If the first option does not seem suitable for your specific situation or if you are not confident about consolidating multiple payday loans on your own, you can go ahead and sign up with a reputable debt consolidation agency. Do your research thoroughly, such as about the cost of their services, their previous experiences and other such things. Besides all that, you must not forget to ask them how your credit score will be affected if you sign up for their services and start making debt payments accordingly. A reputable agency will contact your lenders and convince them to reduce the rates and to waive off penalty charges but also to report the payments to the credit bureaus as “paid in full”, not as “paid in settlement”. This is the bets way to protect your credit score. In fact, when this agreement is in place, it prepares a strong base for you to give a boost to your credit score by implementing other strategies.

Do Not Make Further Defaults

When it comes to consolidating multiple payday loans, it is very important for you to keep in mind that the amount of payment it requires you to pay every month is something you can easily afford. Always remember, if you start making further defaults, it will put you into a more serious debt trouble. Worse, your credit score will also get damaged. So, make sure you you’re your payments regularly and in a timely manner because timely debt payments contribute to 35% of your credit score. If you do not make any default or late payment for six months, you will see a significant increase in your credit score.

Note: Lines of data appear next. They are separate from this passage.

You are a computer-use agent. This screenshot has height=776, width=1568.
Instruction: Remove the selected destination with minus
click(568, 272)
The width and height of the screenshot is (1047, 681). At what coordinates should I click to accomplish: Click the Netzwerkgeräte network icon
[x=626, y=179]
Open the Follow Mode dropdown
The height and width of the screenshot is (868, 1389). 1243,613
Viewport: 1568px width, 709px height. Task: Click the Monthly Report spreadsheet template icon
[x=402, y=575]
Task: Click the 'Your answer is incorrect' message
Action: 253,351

Try To Contribute Extra Amount Of Money Toward Your Debts

While you are consolidating multiple payday loans, you must also keep in mind that 30% of your credit score depends on how faster you are paying off your debts. The faster your overall debt balances reduces, the higher increase you will notice in your credit score. Therefore, you are also advised to implement a strict home budgeting plan that should allow you to save a lot of extra money. Use this extra money to pay off your debts faster. There are two ways to save money – first, by cutting down your expenses, and second, by increasing your income, such as by getting a second job or by working overtime; if you do both, you can bring your finances back on the right track within a very short period of time.

Do Not Use More Than 40% Of Your Available Credit Limit

While you are making payments as part of the plan you selected for consolidating multiple payday loans, you must also be very careful with the use of credit cards. You are strongly recommended not to use more than 40% of your available credit limit. Always remember, you are credit utilization ratio (how much credit you are using against the available credit limit) contribute to 15% of your credit score. Therefore, this strategy will also help you build a more impressive credit history.

Do Not Make Further Enquiries For New Loans

If you are applying for new credit and your loan applications are getting rejected, it also hurts your credit health. Therefore, you are also advised not to make lots of enquiries for new credit within a very short period of time. Even if you do not borrow a new loan, just making a high volume of enquiries for new credit will reduce your credit score.

Overall, when it comes to improving your credit score by consolidating multiple payday loans, you must keep in mind the above things and work on your strategies accordingly.